Wednesday, September 27, 2006

God's Motivational Seminar

So today God came through for me in a big tangible way. I’ve been really unmotivated lately and I woke up this morning thinking, “Is there any reason for me to get out of bed today?” This didn’t really seem healthy, so I was a little concerned for myself. Later I was reading the book “Primal Leadership” and it seemed rather ironic that I was on the chapter called “Motivation to Change.” It told the story of this little boy Logan who went on vacation for a week at his uncle’s house and every day he would spring out of bed at 5am because he was so excited to work with his uncle on the farm. The point of the chapter is basically that you need to get in touch with yourself and evaluate where you’re falling short of your ideals, because you may have slipped into habits that are creating inertia in your life. It talked about the “Logan test” and asked the question, “Do you awake each morning excited about the day, not wanting to sleep any more than absolutely necessary?” It hit just a little too close to home and I wondered “God? What are you up to here?”

The thing I’m struggling with is that I’m doing the kind of work I’ve dreamed of and planned for since high school! This has been my goal for SEVEN years, yet here I am and I don’t even want to get out of bed? What’s that about? I tried to think of things that I get excited about and compare it with what I actually do here. One of the things that has been on my mind for a long time is how much I miss ministering at my church. Before I went to study French in Switzerland last year, I was leading a 7th grade girls small group. It was so awesome! In my mind, it was the most fruitful time of my life. Since then I haven’t really had a ministry. I’m a “missionary” but my work involves sitting in an office a good part of the time. Sure I interact with people and can invest in them in little ways from time to time, but I miss that set apart time at church where I have the freedom to minister directly, teaching the Word of God and praying for people and experiencing the presence of the Spirit together. I wrote to an old friend today that I feel like I need to get back into a more hands-on kind of ministry, like maybe that would make life feel meaningful again. So back to God coming through for me in a big tangible way…

I went to my local church today for a seminar. I noticed that about half the people present were young girls! For a good part of the sermon I couldn’t even listen ‘cause my mind was racing over all the cool things I could do with these girls. They don’t have anything geared towards them and it’s a bummer that they only teaching they get is a sermon from the pulpit on Sunday. I know most of them a little bit and after the service they all gathered around me. It was weird ‘cause it was like they were all just waiting for me to ask them to do something together! So I was like “Uh, we should get together some time.” We had started arranging what day would be good when the pastor came over (a man who also works with me at SIL) and he said, “This is Jessica. She’s going to be your leader now. You will meet with her and she will teach you things.” Just like that!!

PROBLEM SET:
**a)** List the activities the writer says they miss doing during set-apart time at church, according to the blog post "God's Motivational Seminar."
**b)** Continue the blog post "God's Motivational Seminar" from its last sentence.

INFORMATION SUPPLIED:
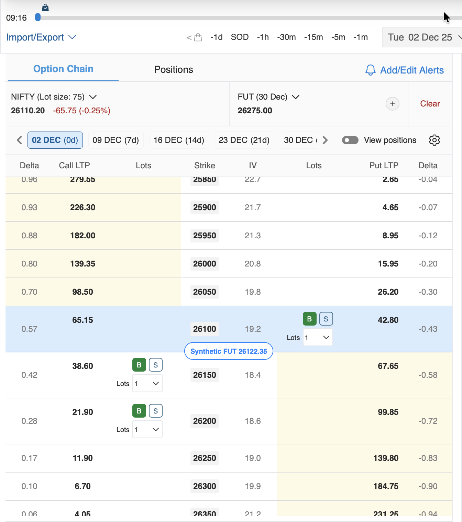This screenshot has height=522, width=462.
Task: Open the FUT (30 Dec) dropdown
Action: coord(295,97)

ANSWER LIST:
**a)**
- Teaching the Word of God
- Praying for people
- Experiencing the presence of the Spirit together

**b)**
So I feel like maybe God likes me a little bit :o) He set things up so that I would realize this deep need in my life and just when I was feeling the most distressed about it, He comes through with this God-sized gift! He is good.

Sunday, September 24, 2006

Pious missionary talk

So long as we're on the topic of soul mates and such, I thought I'd give you a little window into my world:

The other night I was walking down to the icecream shop with my friend Elizabeth, her parents who are here visiting, and the Humber family—Paul, Kristin, and their 3 little girls. Elizabeth’s parents were walking hand and hand and Kristin was holding one of her girls’ hands, so Elizabeth and I wanted to get in on the action. We held the other girls’ hands and I remarked “Well, we’ll take what we can get.” Kristin said, “Beggars can’t be choosers, right?” I said, “Single white women in the Congo can’t be choosers!” “Are you saying you are beggars?” “I’m saying you married folks don’t understand our reality,” I said teasingly.

I went on: “I’m starting to worry about myself. I see so few good looking white guys that when I do see one I have to wipe the drool off my chin. What’s gonna happen when I go back home?” Elizabeth chimed in, “Oh I know! On Tuesday I saw this really hot French guy while I was shopping at Score.” Kristin cut in, “Wait a minute, you saw this guy on Tuesday? This is so funny! You’re talking about it like it was the highlight of your week!” Elizabeth retorted, “Highlight of my week?! That was like the highlight of the last 3 months!”

And so goes the pious talk of missionary women. They’ll probably leave those kinds of details out when they write biographies of our heroic lives. I’m telling you now, so you’ll know the real story :o)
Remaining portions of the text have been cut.